The interiors of the icy outer satellites are currently of great interest as they may support the largest volume of habitable space within the Solar System. A key parameter of this habitability is the presence of liquid water oceans or seas beneath the frozen surface, thus geophysical investigations of the interior are crucial for understanding the structure, dynamics, and evolution of these liquid water reservoirs. Seismology will be the preeminent tool for determining the thickness of ice shells, the depth of oceans, underlying silicate bodies, and assessing Icy Worlds for habitability. Our present understanding of the seismic signals produced by Icy Worlds is limited, with the level of seismic activity at the surfaces (and interiors) likely driven by tidal processes. The harsh operating environments will limit mission observation times, making it is essential that the seismic information returned from a surface mission be of high fidelity in resolving key questions about the internal environment of an Icy World.

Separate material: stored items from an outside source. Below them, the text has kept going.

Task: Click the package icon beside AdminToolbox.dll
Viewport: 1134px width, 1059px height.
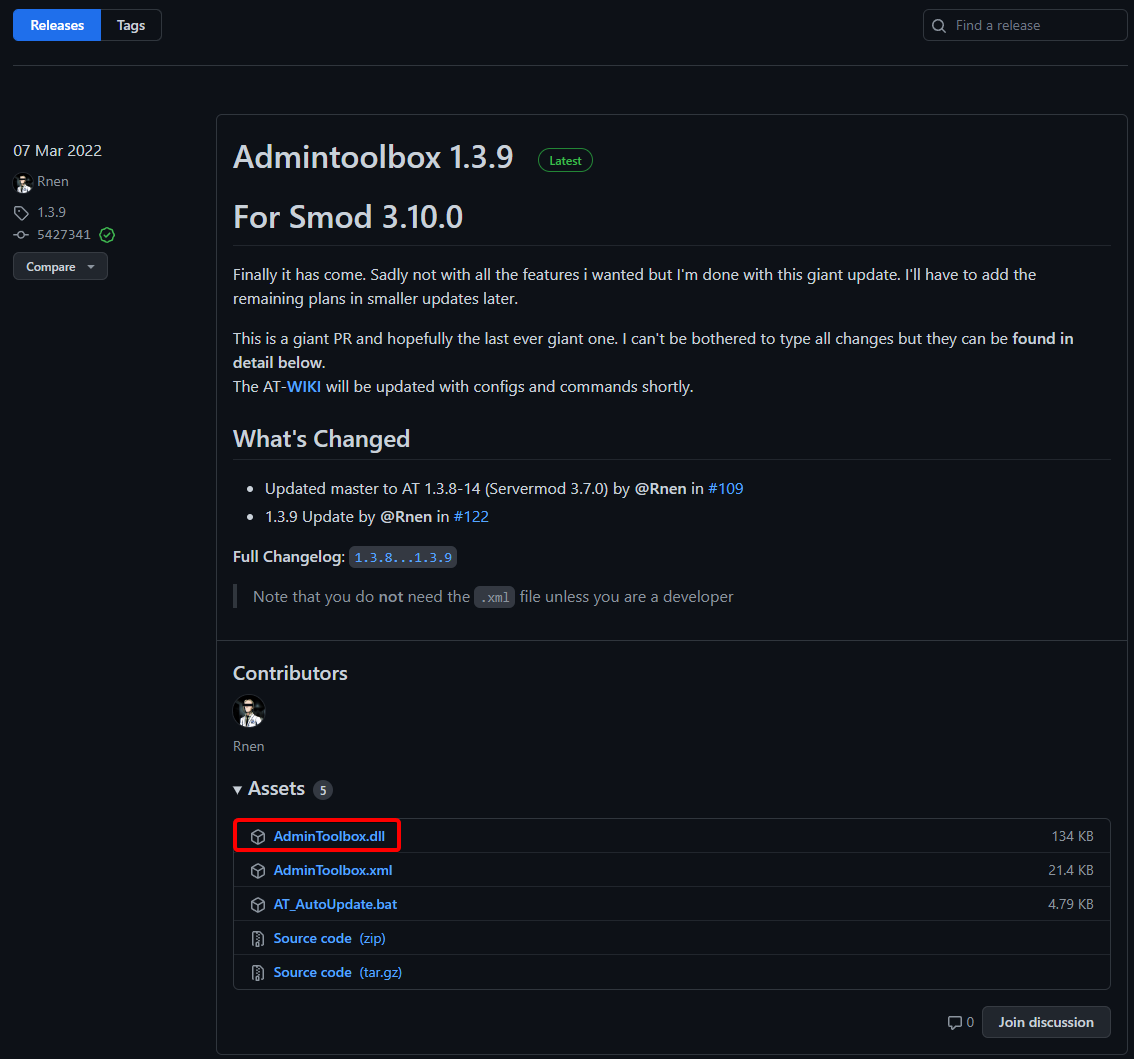Action: coord(259,836)
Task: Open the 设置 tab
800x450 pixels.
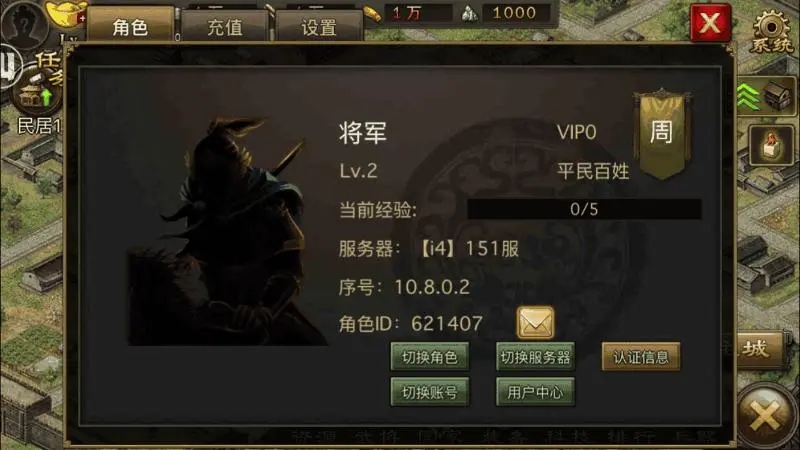Action: coord(319,27)
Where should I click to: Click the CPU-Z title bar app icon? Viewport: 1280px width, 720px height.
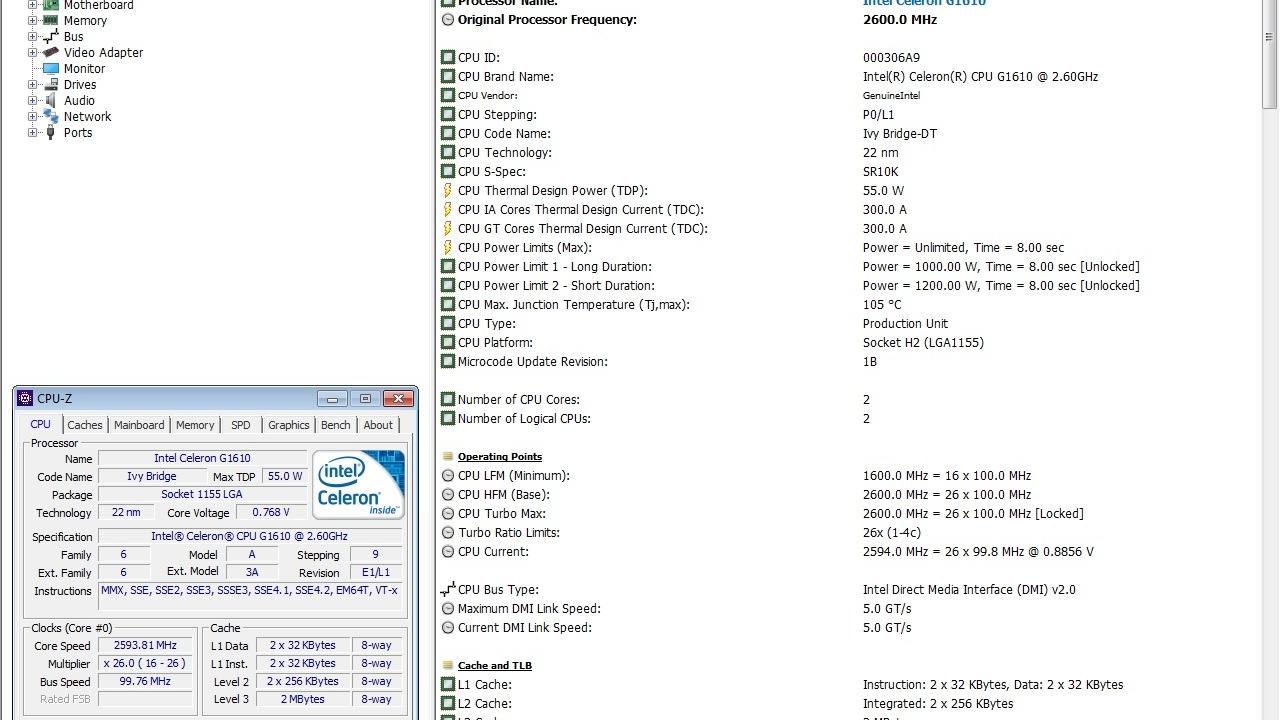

Such measurements can be provided by a short aperture seismic array. We define a short aperture array as a deployment of multiple 3-component seismometers, with a separation between instruments of 1-10 meters. The instruments in the array must have a sampling rate and frequency range sensitivity capable of distinguishing between waves arriving at each station. We will present 3-D synthetic modeling and analog field results that demonstrate sensing requirements and the primary advantages of such a seismic array over a single station, including the improved ability to resolve the location of the source through detection of backazimuth and differential timing between stations, ambient noise techniques, as well as the ability to improve the signal to noise ratio by additive methods such as stacking and velocity-slowness analysis. Our results inform future missions to the surfaces of Europa, Enceladus, Titan, and other objects in the outer Solar System.